## [EXERCISE DIRECTIONS]
State how many lines of the data contain the word "computer", and write nothing besides the number.

## [EXERCISE DATA]
________________________

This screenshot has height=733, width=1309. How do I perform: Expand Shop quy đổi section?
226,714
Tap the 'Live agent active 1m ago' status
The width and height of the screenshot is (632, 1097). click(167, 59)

________________________

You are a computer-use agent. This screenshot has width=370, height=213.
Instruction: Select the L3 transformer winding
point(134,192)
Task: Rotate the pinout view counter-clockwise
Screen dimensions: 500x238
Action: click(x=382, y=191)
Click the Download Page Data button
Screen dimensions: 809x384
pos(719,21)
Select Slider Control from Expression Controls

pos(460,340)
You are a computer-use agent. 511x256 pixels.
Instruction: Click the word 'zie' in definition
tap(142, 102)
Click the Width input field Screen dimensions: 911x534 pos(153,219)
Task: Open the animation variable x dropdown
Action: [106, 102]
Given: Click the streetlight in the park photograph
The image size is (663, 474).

________________________

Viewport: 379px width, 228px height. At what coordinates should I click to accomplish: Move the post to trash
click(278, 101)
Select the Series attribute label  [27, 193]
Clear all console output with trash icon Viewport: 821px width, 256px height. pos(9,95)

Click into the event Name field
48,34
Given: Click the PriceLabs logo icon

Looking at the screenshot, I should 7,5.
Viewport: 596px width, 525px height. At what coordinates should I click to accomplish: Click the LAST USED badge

________________________

## [REPLY]
2